> _Page text_
From 8385506c5e1fe9003108d770bd20a84de58bfcef Mon Sep 17 00:00:00 2001
From: Eugene Rakhmatulin <eugr@eugr.com>
Date: Fri, 20 Mar 2026 23:51:21 -0700
Subject: [PATCH] Fixes

---
 Dockerfile | 18 ++++++++----------
 1 file changed, 8 insertions(+), 10 deletions(-)

diff --git a/Dockerfile b/Dockerfile
index f664c95..2a56775 100644
--- a/Dockerfile
+++ b/Dockerfile
@@ -43,6 +43,11 @@ RUN apt update && \
     && rm -rf /var/lib/apt/lists/* \
     && pip install uv
 
+# Additional deps
+RUN --mount=type=cache,id=uv-cache,target=/root/.cache/uv \
+     uv pip install torch torchvision torchaudio triton --index-url https://download.pytorch.org/whl/nightly/cu130 && \
+     uv pip install nvidia-nvshmem-cu13 "apache-tvm-ffi<0.2" filelock pynvml requests tqdm
+
 # Configure Ccache for CUDA/C++
 ENV PATH=/usr/lib/ccache:$PATH
 ENV CCACHE_DIR=/root/.ccache
@@ -76,9 +81,6 @@ ARG FLASHINFER_REF=main
 # Change this argument to force a re-download of FlashInfer
 ARG CACHEBUST_FLASHINFER=1
 
-RUN --mount=type=cache,id=uv-cache,target=/root/.cache/uv \
-     uv pip install nvidia-nvshmem-cu13 "apache-tvm-ffi<0.2"

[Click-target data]
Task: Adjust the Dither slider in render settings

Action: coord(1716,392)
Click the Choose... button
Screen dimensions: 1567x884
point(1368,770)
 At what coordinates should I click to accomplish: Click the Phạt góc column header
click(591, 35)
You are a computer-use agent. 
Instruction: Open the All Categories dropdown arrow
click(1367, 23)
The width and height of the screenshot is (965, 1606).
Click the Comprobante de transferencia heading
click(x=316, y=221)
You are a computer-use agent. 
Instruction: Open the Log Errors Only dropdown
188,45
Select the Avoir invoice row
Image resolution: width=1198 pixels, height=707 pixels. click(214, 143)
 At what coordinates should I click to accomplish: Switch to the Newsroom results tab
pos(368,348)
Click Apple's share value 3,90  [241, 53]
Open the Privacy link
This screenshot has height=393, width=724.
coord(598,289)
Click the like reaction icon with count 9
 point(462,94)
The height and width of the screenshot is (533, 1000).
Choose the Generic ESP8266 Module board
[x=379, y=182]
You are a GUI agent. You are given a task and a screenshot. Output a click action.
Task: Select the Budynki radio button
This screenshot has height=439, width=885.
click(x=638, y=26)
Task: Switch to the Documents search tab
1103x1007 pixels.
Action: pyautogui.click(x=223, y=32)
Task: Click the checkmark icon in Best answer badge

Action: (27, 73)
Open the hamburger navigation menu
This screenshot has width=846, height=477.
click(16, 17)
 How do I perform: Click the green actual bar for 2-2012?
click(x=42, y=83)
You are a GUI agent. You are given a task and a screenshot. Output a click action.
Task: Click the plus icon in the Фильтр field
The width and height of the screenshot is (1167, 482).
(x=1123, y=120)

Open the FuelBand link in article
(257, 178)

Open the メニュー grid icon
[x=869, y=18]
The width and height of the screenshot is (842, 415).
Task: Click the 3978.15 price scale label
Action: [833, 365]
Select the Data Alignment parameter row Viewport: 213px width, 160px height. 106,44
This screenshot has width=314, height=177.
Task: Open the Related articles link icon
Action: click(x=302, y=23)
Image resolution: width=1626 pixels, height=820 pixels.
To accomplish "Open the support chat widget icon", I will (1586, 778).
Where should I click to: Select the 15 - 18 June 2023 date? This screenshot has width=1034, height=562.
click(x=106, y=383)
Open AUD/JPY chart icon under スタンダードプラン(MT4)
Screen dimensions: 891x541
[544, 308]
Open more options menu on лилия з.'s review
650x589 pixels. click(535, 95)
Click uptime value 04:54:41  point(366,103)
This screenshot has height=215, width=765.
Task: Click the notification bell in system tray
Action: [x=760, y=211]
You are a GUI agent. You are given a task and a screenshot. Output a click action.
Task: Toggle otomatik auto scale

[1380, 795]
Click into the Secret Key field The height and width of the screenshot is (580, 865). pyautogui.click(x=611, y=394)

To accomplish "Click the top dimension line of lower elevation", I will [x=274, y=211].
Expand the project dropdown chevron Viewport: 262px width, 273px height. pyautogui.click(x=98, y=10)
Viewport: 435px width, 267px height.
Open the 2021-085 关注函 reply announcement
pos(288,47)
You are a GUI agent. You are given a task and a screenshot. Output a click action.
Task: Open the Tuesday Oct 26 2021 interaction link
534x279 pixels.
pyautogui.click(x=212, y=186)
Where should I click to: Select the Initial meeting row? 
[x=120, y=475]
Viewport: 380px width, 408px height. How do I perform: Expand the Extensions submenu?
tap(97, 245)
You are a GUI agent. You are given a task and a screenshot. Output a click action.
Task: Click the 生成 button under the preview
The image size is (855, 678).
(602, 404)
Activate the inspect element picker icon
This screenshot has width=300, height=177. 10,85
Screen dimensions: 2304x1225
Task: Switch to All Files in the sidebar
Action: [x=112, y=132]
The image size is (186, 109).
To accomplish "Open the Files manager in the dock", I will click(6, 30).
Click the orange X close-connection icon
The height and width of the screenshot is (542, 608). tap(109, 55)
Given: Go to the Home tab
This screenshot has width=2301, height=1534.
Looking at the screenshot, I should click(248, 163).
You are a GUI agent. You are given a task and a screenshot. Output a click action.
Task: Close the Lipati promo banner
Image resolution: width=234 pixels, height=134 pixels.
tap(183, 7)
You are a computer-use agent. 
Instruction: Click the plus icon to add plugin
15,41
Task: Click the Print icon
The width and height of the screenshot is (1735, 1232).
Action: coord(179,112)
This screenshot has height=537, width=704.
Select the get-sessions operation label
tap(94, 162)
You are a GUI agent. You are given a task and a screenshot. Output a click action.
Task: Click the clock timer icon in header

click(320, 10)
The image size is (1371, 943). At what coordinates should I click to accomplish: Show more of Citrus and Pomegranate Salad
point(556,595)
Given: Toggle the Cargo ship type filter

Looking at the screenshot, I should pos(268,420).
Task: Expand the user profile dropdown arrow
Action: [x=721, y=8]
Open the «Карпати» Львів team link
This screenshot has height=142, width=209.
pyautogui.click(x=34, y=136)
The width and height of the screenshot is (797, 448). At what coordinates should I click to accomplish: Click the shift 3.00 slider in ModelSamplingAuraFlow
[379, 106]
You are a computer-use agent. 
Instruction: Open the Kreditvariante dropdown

> _What you should do_
In the patch above, which packages are named in the added "uv pip install" line that ends with "tqdm"?

> _Written solution_
nvidia-nvshmem-cu13, apache-tvm-ffi<0.2, filelock, pynvml, requests, tqdm